# Best TRUE Peach Blush?



## randeezi00 (Aug 16, 2009)

I just lost my job and ended up returning my unopened Mac Peaches and was wondering if anyone could recommend a good peach blush? 

A lot of the ones I saw today at Target look pretty pink, but maybe they wear different?

Anyways I appreciate any and all advice! Thanks lovelies!


----------



## iluvmac (Aug 16, 2009)

If by "peach" you mean an orangey blush, I'd suggest Mac's Gingerly.


----------



## gigiopolis (Aug 16, 2009)

I have the Maybelline Pure Mineral loose powder blush in True Peach and I think it's quite peachy...a tad pink, I would say, but it's def not a true pink or true orange. A middle-ground colour, definitely.
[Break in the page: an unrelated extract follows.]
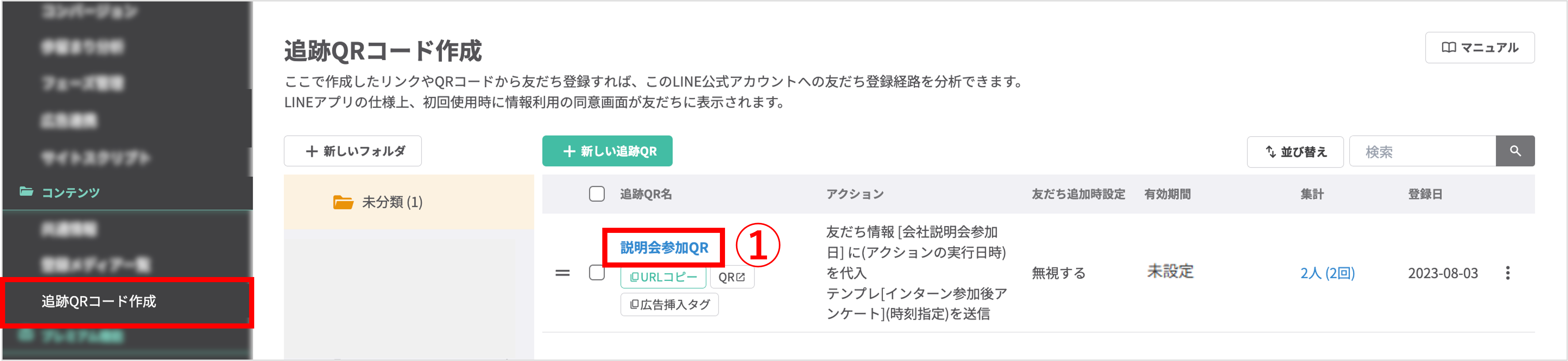Click the 未分類 folder icon
The height and width of the screenshot is (361, 1568).
pos(344,201)
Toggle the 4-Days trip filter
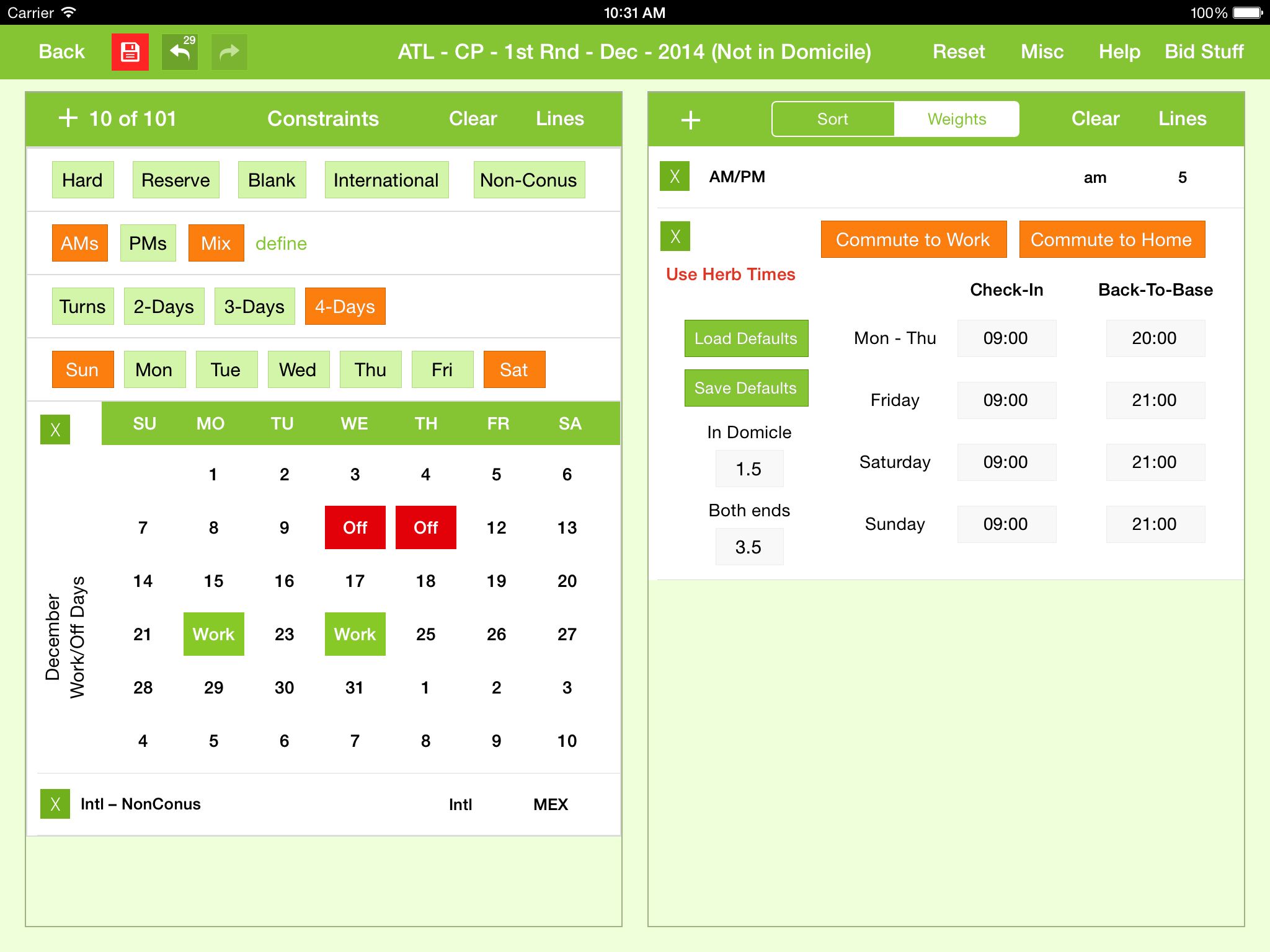 pyautogui.click(x=345, y=306)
I also have Clinique's blush (forgot the specific name of it), but the colour is called "Honey Blush" and it's peachier than the Maybelline, and quite sheer but buildable. It's a lovely colour and looks very natural.


----------



## User38 (Aug 16, 2009)

true peach: Georgia, Benefit -- Peaches, MAC -- Sandalwood, V. Longo


----------



## tokidoki1825 (Aug 16, 2009)

L'oreal True Match in Innocent Flush is my favorite -- it's a subtle coral-peach.


----------



## nichollecaren (Aug 16, 2009)

Milani Sunset Beach...very peachy on me


----------



## MizzVivaGlam (Aug 16, 2009)

I think MAC Peaches is the truest peach I've ever owned. NYX Peach is really pretty too, you should check that 1 out!


----------



## Shadowy Lady (Aug 16, 2009)

MAC's Cantaloupe is the peachiest one I have, it's a pro product though


----------



## randeezi00 (Aug 17, 2009)

Thank you guys! Yeah I am leaning towards the drugstore products since I am now on a much tighter budget, dang! But thanks I am definitely going to look at those maybelline and milani ones!


----------



## nichollecaren (Aug 17, 2009)

Quote:

   Originally Posted by *randeezi00* 

 
_Thank you guys! Yeah I am leaning towards the drugstore products since I am now on a much tighter budget, dang! But thanks I am definitely going to look at those maybelline and milani ones!_

 
If you want real value try the sunset duos...its a bronzer and blush in the same palette...sunset shores is a gorgeous orange that comes out coral/peach on me!

Theres a slight shimmer that isnt OTT, still good for daytime wear or office.


----------



## User38 (Aug 17, 2009)

Quote:

   Originally Posted by *tokidoki1825* 

 
_L'oreal True Match in Innocent Flush is my favorite -- it's a subtle coral-peach._

 





I forgot Innocent flush!!


----------



## kathyp (Aug 17, 2009)

Quote:

   Originally Posted by *tokidoki1825* 

 
_L'oreal True Match in Innocent Flush is my favorite -- it's a subtle coral-peach._

 
Precious Peach, too. It's a close match for Benefit's Georgia.


----------



## chocochip (Aug 17, 2009)

Try this brand: La Femme.
There are lots of information/swatches on the web(youtube, blogspot, etc)
They are cheap ($2.95-$3), but people said they trade off their Nars after getting La Femme. 
I got 11 from the blush on rouge line recently..and so far I have used two, and I love them! 
They are very pigmented and the staying power is awesome.
I use a stippling brush to apply them, and I use a light hand.
The blush makes me look prettier, I don't know why, but I just feel my complexion/skin just look fine and delicate with this blush on.

I bought them from miraclemilebeauty, and one other place to get is makeupmania.
Hope this helps!


----------



## BEA2LS (Aug 18, 2009)

if you are going the drugstore route i would go for cover girl.. umm, i forget what its called but i will edit this with the name. i wear it everyday, it is peach and glowly.. in a small white container.


----------



## ting_ting_kitty (Aug 21, 2009)

I think NARS blush in Orgasm is peachy... Or for a more sheer one, I like MAC Hello Kitty Tahitian Sand beauty powder. For those who enjoy a bit of beauty powder =D


----------



## ginger9 (Aug 21, 2009)

My fav peach blush is MAC's raquel (from raquel's icon collection).

As for drug store recs. I like revlon's matte blush - there's a peach one. Also rimmel makes one called terra cotta. Kinda reminded me of orgasm....


----------